Terasa sangat sepi. Bagai tak ada denyut nadi kehidupan di sana. Kelam dan
begitu sunyi.
Mereka
terus berjalan melewati alun-alun yang di tanami semak belukar setinggi
pinggang manusia dewasa, hingga sampai ke depan pintu Istana. Bangunannya
menjulang tinggi, jauh melewati
atas bukit. Mathew takjub melihatnya.
Saat hanya mendapati kesunyian, di dorongnya pintu perlahan yang terbuat dari
batu pualam berlapiskan emas. Pintu yang rusak bahagian bawahnya hanya bisa
bergeser sedikit. Cukup untuk masuknya orang satu persatu ke dalamnya.
Mereka
berdua memanggil-manggil ‘halo’, namun tak ada suara sedikitpun. Mathew memasang
kuda-kuda, berjaga bila ada sesuatu yang akan mengganggu mereka. Matanya awas
dengan kemungkinan bahaya yang mengintai. Samuel berniat mencari tahu sendiri keadaan
di dalam Istana sebelah kiri. Sementara Mathew berdua dengan Klara menuju arah depan
mereka. Mathew membawa Klara masuk Istana lebih ke dalam. Terlihat bangunan
Istana yang porak poranda, rusak bagai di terjang granat. Mathew membayangkan,
bila Istana ini dulunya begitu indah dan megah.
Namun
anehnya, biarpun dalam keadaan rusak, dinding dan lantainya masih terlihat amat
bersih dan berkilau, bagai selalu dibersihkan sepanjang waktu. Tak ada jamur
atau kotoran sedikitpun. Aneh. Tak ada orang, tapi ruangan bersih. Tak ada debu
yang menempel sedikitpun. Bahkan ruangan berbau harum cendana. Keanehan pertama
yang ditemukan Mathew.
Setelah berjalan sekitar 100 meter,
mereka melihat sebuah tangga kokoh dari kayu berulir selebar tiga meter. Dengan
tepian tangga berukiran ular bertiara kecil-kecil, yang jumlahnya amat banyak.
Berbaris dengan cantiknya pada tiap anakan tangga. Mathew menggandeng tangan Klara
menaiki anak tangga menuju lantai bagian atas. Suasana amat senyap terasa.
Pada sebelah kiri, berupa ruangan
luas yang teramat besar. Ada singgasana mewah berwarna orange. Sebelah kanan,
sebuah ruangan luas juga namun kosong. Mathew segera mengarah ke kanan. Saat memperhatikan
tiap sudut ruangan, Klara amat tertarik,
saat melihat sebuah gentong raksasa dari tanah liat, berwarna coklat tua.

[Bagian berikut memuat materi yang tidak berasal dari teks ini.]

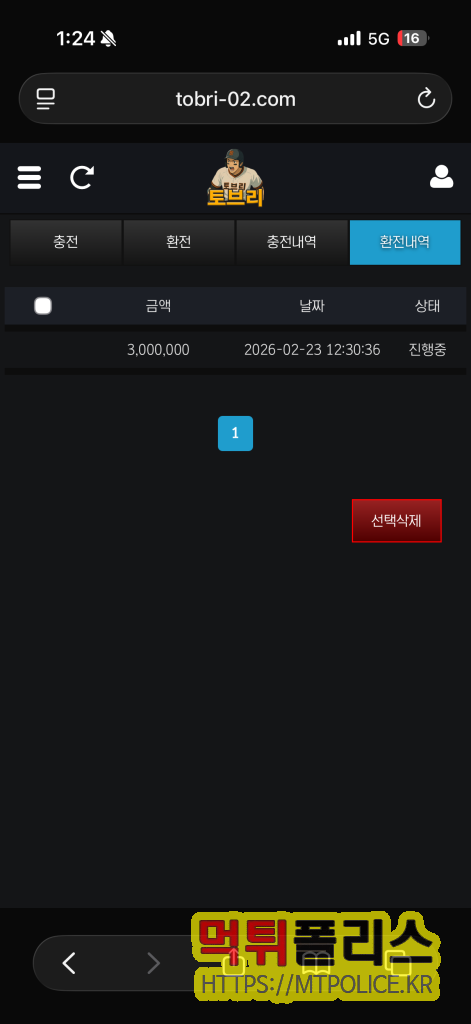Go to page 1 in pagination

[x=235, y=434]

Ukuran tingginya tiga meter, dengan diameter cekungan sekitar dua meter,“Mathew.”
Panggil Klara, “Lihat itu?”
Mathew
mendekat ke arah gentong. Dahinya berkerut. Apa gentong ini yang dimaksud oleh
eyang AhSani? Mathew segera mengetok gentong itu. Tok Tok Tok,“Pangeran!

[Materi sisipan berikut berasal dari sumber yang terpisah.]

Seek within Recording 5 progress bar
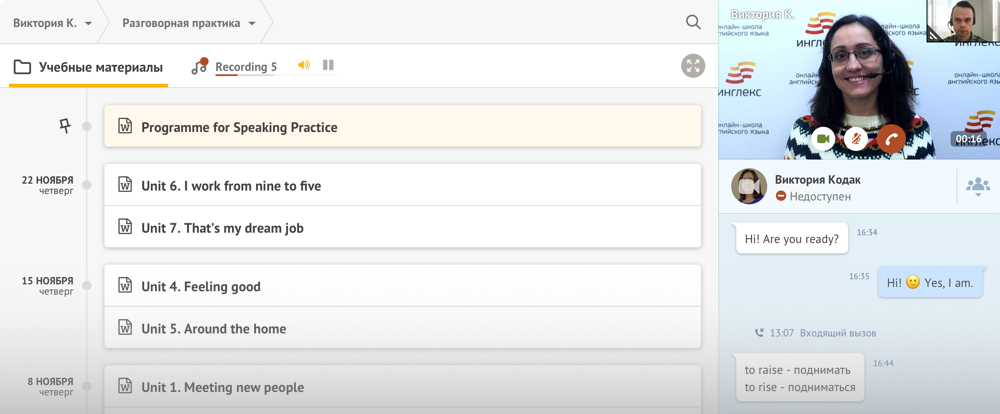This screenshot has height=414, width=1000. 276,75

Pangeran Rigel?! Apa anda masih di dalam?” Panggil Mathew.
Tak
terdengar suara apapun. Klara membelalakkan matanya. Pangeran Rigel? Apa
Pangeran yang pernah dikisahkan oleh mami padanya dan Nathan tiga tahun lalu?
“Pangeran!”
Panggil Mathew kembali.
“Mathew!
Kamukah itu?”tanya suara berat dan dalam seorang pria, berasal dari dalam
gentong.
“Benar,
pangeran. Aku Mathew. Anda baik-baik saja?”
“Aku
baik-baik saja, Mathew. Aku telah menunggumu sekian lama.”jelas pangeran Rigel.
Mathew
segera berdiri, “Klara! Kamu bisa berdirinya di sebelah sana? Aku mau melakukan
sesuatu.” Pinta Mathew. Klara segera mundur menjauh.
Mathew
segera menaiki sebuah tangga besi yang ada di sana. Ke arah penutup gentong
bagian atas. Dia mencoba mengangkat penutup gentong berdimeter 80 centimeter.
“Hufffhh,”
Aneh. Tak bergerak sama sekali.
Mathew
mengangkat penutupnya kembali dengan tenaga penuh. Tetap tak bisa.
Mathew
berhenti sejenak. Diupayakannya sekali lagi mengangkat penutup gentong. Tetap
tak membuahkan hasil. Berkali-kali hal itu dilakukannya. Akhirnya Mathew
berhenti, dengan nafas yang tersengal.
Namun
dia tak hilang akal. Segera di ambilnya samurainya yang tergantung di pundaknya.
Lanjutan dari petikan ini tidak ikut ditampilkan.